START Exercise input

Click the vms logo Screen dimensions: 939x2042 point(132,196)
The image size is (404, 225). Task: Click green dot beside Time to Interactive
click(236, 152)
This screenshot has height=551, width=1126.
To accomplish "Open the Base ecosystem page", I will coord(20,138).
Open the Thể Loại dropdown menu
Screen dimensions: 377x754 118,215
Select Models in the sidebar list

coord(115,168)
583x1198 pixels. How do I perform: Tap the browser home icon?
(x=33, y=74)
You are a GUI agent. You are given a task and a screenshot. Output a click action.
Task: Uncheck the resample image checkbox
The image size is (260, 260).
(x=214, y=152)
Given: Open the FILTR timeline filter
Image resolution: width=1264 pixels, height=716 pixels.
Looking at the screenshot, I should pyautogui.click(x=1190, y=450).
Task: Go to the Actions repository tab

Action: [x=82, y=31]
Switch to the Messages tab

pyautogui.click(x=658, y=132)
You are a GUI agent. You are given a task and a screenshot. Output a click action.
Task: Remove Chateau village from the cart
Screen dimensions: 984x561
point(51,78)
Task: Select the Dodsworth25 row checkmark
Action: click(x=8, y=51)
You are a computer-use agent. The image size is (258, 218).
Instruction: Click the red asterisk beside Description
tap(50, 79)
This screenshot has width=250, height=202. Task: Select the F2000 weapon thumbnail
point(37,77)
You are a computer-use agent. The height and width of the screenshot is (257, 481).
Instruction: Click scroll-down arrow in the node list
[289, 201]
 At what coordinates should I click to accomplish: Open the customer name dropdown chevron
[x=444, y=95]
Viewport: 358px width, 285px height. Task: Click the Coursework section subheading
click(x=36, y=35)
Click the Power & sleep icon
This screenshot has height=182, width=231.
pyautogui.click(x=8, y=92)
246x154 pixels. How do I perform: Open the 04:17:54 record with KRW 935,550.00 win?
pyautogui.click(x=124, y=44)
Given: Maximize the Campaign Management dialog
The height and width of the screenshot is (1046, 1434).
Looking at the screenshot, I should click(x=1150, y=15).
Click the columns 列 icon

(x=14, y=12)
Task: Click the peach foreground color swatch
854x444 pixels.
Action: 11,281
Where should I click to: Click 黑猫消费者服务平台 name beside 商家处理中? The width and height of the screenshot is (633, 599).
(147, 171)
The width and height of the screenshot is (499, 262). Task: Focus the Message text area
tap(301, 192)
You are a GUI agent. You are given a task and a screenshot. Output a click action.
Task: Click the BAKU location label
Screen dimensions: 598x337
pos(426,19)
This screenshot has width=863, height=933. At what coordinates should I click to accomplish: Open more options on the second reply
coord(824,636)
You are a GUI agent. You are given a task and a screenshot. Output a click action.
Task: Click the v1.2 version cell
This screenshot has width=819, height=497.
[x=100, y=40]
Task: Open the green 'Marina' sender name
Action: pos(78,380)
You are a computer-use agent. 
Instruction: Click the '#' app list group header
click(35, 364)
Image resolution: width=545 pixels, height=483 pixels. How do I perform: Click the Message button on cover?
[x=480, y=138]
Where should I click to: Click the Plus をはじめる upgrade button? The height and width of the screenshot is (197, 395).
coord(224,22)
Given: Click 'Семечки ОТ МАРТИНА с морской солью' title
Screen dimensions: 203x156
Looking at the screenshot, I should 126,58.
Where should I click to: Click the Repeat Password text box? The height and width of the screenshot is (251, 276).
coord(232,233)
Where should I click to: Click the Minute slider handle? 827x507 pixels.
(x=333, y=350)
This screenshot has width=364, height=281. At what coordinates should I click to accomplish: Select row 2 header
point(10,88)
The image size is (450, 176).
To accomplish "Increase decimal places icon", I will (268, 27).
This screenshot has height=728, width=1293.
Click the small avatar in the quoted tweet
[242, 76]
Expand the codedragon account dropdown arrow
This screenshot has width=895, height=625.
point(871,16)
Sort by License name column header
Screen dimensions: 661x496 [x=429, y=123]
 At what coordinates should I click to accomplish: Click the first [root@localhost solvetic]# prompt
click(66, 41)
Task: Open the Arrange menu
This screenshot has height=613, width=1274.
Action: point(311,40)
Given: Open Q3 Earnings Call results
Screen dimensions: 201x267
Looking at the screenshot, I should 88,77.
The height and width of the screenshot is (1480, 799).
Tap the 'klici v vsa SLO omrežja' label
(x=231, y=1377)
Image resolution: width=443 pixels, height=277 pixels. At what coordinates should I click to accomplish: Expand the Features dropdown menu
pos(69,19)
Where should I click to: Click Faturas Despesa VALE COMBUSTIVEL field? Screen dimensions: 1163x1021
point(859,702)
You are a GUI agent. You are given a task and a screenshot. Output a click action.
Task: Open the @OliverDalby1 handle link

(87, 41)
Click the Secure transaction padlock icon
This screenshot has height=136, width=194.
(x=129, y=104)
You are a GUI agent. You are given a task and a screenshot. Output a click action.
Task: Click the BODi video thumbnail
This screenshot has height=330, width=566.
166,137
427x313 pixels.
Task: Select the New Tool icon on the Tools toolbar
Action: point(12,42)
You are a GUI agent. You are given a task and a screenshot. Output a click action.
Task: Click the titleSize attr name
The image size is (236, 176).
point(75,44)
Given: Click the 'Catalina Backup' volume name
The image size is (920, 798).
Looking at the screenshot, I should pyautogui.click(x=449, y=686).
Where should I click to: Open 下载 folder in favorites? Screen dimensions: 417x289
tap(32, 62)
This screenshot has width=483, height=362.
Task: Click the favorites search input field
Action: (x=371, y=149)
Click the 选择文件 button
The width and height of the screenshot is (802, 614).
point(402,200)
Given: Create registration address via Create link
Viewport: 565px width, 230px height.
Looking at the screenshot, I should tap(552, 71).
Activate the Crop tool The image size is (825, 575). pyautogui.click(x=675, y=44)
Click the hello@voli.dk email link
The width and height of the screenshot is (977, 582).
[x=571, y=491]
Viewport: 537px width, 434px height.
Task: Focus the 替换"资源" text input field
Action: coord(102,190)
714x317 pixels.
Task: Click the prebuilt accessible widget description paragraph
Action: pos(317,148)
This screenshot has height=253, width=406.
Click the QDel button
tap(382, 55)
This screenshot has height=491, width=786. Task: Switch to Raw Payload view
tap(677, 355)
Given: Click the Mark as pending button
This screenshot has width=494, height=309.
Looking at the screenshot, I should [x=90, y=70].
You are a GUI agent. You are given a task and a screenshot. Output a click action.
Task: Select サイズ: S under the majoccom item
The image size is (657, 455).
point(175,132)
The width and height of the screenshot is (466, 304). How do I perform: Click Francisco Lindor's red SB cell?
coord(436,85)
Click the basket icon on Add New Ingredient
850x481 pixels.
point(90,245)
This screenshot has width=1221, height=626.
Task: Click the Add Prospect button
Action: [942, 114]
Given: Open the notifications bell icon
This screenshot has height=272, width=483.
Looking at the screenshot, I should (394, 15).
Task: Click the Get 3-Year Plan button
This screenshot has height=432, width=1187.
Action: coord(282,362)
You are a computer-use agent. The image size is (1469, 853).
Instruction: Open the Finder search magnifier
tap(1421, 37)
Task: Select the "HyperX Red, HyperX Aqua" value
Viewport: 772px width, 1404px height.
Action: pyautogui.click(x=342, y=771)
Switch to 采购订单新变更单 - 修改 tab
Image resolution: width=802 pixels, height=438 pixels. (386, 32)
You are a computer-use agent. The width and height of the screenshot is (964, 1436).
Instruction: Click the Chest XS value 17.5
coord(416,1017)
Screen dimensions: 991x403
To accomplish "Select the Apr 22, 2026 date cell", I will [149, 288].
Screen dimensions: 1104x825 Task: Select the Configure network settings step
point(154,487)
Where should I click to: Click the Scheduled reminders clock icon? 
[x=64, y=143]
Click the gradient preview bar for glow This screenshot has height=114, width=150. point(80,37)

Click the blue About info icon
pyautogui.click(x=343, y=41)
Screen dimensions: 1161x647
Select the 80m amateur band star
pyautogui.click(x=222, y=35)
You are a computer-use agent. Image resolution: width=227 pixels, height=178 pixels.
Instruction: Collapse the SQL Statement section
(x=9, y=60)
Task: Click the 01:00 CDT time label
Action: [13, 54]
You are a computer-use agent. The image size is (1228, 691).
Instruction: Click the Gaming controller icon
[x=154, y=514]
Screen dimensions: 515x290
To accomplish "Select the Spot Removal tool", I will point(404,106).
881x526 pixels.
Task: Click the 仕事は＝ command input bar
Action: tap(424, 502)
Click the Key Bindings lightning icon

END Exercise input

Aim of the exercise >>
For the word "computer", tally the lines above that hold it and answer with the number alone.

Output for this task >>
7